* [About this exercise]
Every single record below is to be reproduced exactly.

+++ Stored data

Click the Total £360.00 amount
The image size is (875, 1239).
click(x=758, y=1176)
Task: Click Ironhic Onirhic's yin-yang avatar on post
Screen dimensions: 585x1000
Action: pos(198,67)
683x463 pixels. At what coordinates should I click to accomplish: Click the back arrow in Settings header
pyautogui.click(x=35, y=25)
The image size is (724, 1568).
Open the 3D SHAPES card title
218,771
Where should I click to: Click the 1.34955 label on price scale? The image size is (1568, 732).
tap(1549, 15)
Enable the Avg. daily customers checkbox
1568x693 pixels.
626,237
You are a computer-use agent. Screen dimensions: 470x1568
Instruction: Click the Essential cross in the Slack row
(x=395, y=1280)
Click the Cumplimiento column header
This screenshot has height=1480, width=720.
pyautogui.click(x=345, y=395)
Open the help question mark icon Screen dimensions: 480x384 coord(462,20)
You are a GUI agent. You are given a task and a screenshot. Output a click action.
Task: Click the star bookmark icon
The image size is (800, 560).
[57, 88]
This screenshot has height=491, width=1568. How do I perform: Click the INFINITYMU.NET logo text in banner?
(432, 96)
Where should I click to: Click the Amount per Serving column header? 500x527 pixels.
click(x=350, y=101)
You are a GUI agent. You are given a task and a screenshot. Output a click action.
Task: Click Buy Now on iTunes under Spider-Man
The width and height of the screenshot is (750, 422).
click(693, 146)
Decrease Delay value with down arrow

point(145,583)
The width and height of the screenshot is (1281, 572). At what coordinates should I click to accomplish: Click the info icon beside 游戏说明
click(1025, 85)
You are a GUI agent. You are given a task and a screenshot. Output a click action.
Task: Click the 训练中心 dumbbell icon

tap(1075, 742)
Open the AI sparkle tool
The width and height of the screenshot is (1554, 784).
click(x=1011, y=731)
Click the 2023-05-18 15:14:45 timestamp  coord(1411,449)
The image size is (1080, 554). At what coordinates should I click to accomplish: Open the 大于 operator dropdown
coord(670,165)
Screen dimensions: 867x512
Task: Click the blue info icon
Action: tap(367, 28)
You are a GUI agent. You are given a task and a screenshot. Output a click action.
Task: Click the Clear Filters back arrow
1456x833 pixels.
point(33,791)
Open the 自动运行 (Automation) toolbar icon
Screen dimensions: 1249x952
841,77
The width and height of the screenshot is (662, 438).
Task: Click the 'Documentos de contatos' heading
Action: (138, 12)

++++++

* [Task solution]
Click the Total £360.00 amount
The image size is (875, 1239).
click(x=758, y=1176)
Task: Click Ironhic Onirhic's yin-yang avatar on post
Screen dimensions: 585x1000
Action: pos(198,67)
683x463 pixels. At what coordinates should I click to accomplish: Click the back arrow in Settings header
pyautogui.click(x=35, y=25)
The image size is (724, 1568).
Open the 3D SHAPES card title
218,771
Where should I click to: Click the 1.34955 label on price scale? The image size is (1568, 732).
tap(1549, 15)
Enable the Avg. daily customers checkbox
1568x693 pixels.
626,237
You are a computer-use agent. Screen dimensions: 470x1568
Instruction: Click the Essential cross in the Slack row
(x=395, y=1280)
Click the Cumplimiento column header
This screenshot has height=1480, width=720.
pyautogui.click(x=345, y=395)
Open the help question mark icon Screen dimensions: 480x384 coord(462,20)
You are a GUI agent. You are given a task and a screenshot. Output a click action.
Task: Click the star bookmark icon
The image size is (800, 560).
[57, 88]
This screenshot has height=491, width=1568. How do I perform: Click the INFINITYMU.NET logo text in banner?
(432, 96)
Where should I click to: Click the Amount per Serving column header? 500x527 pixels.
click(x=350, y=101)
You are a GUI agent. You are given a task and a screenshot. Output a click action.
Task: Click Buy Now on iTunes under Spider-Man
The width and height of the screenshot is (750, 422).
click(693, 146)
Decrease Delay value with down arrow

point(145,583)
The width and height of the screenshot is (1281, 572). At what coordinates should I click to accomplish: Click the info icon beside 游戏说明
click(1025, 85)
You are a GUI agent. You are given a task and a screenshot. Output a click action.
Task: Click the 训练中心 dumbbell icon

tap(1075, 742)
Open the AI sparkle tool
The width and height of the screenshot is (1554, 784).
click(x=1011, y=731)
Click the 2023-05-18 15:14:45 timestamp  coord(1411,449)
The image size is (1080, 554). At what coordinates should I click to accomplish: Open the 大于 operator dropdown
coord(670,165)
Screen dimensions: 867x512
Task: Click the blue info icon
Action: tap(367, 28)
You are a GUI agent. You are given a task and a screenshot. Output a click action.
Task: Click the Clear Filters back arrow
1456x833 pixels.
point(33,791)
Open the 自动运行 (Automation) toolbar icon
Screen dimensions: 1249x952
841,77
The width and height of the screenshot is (662, 438).
Task: Click the 'Documentos de contatos' heading
Action: (138, 12)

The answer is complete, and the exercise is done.